A low-boy of unusual design, in the Warner house, is shown in Illustration [22]. The front is blocked, with a double moulding upon the frame around the drawers. The bill of lading in Illustration 109 specified a dressing-table, brought from England to this house in 1716, but so early a date cannot be assigned to this piece, although it is undoubtedly English, like the double chair in Illustration 212, which has similar feet, for such lions’ feet are almost never found upon furniture made in this country.
Illus. 23.—Dressing-table, about 1760.
The shape of the cabriole leg is poor, the curves being too abrupt, but the general effect of the low-boy is very rich. The handles are the original ones, and they with the fluted columns and blocked front determine the date of the dressing-table to be about 175O.
The low-boy in Illustration [23] is probably of slightly later date. It has the separated double moulding upon the frame around the drawers, and the curves of the lower part are like the early high chests, but the carving upon the cabriole legs, and the fluted columns at the corners, like those in Chippendale’s designs, indicate that it was made after 1750. Upon the top are two pewter lamps, one with glass lenses to intensify the light; a smoker’s tongs, and a pipe-case of mahogany, with a little drawer in it to hold the tobacco. This dressing-table is owned by Walter Hosmer, Esq.

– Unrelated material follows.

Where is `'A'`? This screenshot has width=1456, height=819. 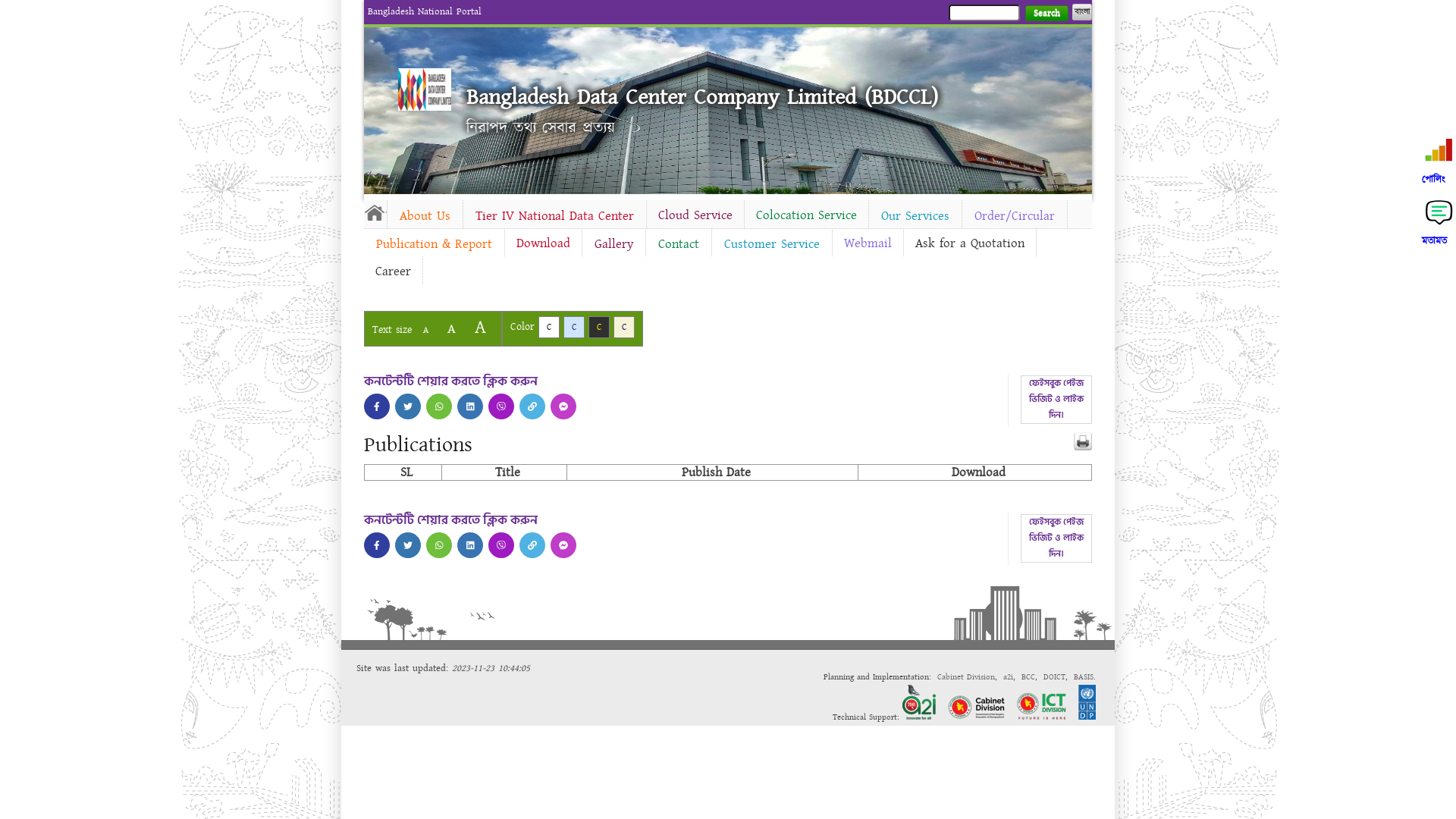
'A' is located at coordinates (450, 328).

Illus. 24.—Chest of Drawers, 1740.
The little chest of drawers in Illustration [24] belongs to Daniel Gilman, Esq., of Exeter, New Hampshire, and was inherited by him. It is evidently adapted from the high-boy, in order to make a smaller and lower piece, and it is about the size of a small bureau. The upper part is separate from the lower part, and is set into a moulding, just as the upper part of a high-boy sets into the lower. The handles and the moulding around the drawers are of the same period as the ones upon the chest in Illustration [20].